More feedback is not better feedback. The evolver needs the right level of detail, not all of it.

Human-curated skills still outperformed the evolver. The loop never exposed the missing constraint.

The harder limit was not self-correction. It was access to knowledge the loop never exposed.

On SkillBench's manufacturing-fjsp-optimization, a human-curated skill solved what the evolved skill could not. The difference was a single line the evolver never wrote:

"To achieve this, never start any operation earlier than the baseline."

That line is not in the task description. In this case, it reflects verifier-specific knowledge: a hidden constraint about how correctness is judged, recoverable only from testing, inspecting the verifier, or prior experience.

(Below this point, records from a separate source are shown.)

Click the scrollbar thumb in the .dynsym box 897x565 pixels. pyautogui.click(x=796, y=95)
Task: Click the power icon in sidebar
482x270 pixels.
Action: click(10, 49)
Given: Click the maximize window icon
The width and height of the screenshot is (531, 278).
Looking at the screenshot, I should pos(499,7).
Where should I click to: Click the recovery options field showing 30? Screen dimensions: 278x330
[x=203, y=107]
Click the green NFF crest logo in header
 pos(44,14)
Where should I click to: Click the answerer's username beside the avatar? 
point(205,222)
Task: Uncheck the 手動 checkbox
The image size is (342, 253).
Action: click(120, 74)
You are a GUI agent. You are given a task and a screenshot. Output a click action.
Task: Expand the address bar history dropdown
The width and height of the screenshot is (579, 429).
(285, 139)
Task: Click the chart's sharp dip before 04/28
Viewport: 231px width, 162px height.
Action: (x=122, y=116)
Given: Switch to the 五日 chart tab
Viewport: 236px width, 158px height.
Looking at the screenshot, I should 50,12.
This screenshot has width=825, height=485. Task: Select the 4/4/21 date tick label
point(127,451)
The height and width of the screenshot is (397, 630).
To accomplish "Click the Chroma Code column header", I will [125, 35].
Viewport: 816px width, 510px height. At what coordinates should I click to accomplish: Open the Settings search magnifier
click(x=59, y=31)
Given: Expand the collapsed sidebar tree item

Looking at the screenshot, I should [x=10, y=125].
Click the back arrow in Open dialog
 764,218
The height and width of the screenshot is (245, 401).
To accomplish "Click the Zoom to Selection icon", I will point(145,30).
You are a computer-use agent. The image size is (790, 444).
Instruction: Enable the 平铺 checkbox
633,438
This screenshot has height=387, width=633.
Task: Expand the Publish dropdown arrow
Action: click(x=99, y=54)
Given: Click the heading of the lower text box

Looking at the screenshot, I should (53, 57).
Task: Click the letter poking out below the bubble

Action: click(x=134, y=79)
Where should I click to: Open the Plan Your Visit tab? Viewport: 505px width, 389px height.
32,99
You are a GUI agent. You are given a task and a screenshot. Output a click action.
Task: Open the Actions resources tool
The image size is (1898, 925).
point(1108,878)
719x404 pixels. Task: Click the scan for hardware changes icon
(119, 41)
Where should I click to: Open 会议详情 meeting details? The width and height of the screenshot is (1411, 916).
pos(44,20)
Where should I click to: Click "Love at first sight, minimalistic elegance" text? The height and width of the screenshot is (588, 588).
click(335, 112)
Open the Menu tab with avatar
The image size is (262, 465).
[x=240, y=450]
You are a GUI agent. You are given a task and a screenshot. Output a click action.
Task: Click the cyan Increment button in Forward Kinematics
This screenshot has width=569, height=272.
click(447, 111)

More broadly, this points to a larger limit of autonomous skill evolution. The evolver writes skills from scores and failure traces, but some important harness content depends on knowledge that never appears in those signals at all — including verifier logic, environment-specific constraints, or domain knowledge external to the trajectory.

That is why human-curated skills still sometimes outperform evolved ones. The gap is not better wording or stronger reasoning. It is access to information the loop never exposed.

This also suggests a concrete direction for future work. What the human contributed here was not intuition; it was a process for uncovering hidden constraints. Autonomous evolution currently lacks access to that process. But a process can be added to a loop — through verifier inspection, targeted probing, or richer interaction with the environment.

Build the harness, not just the model. Get the design right — a generic skill is worse than none. And when you can, let the harness learn from its own mistakes. Just make sure it can see them.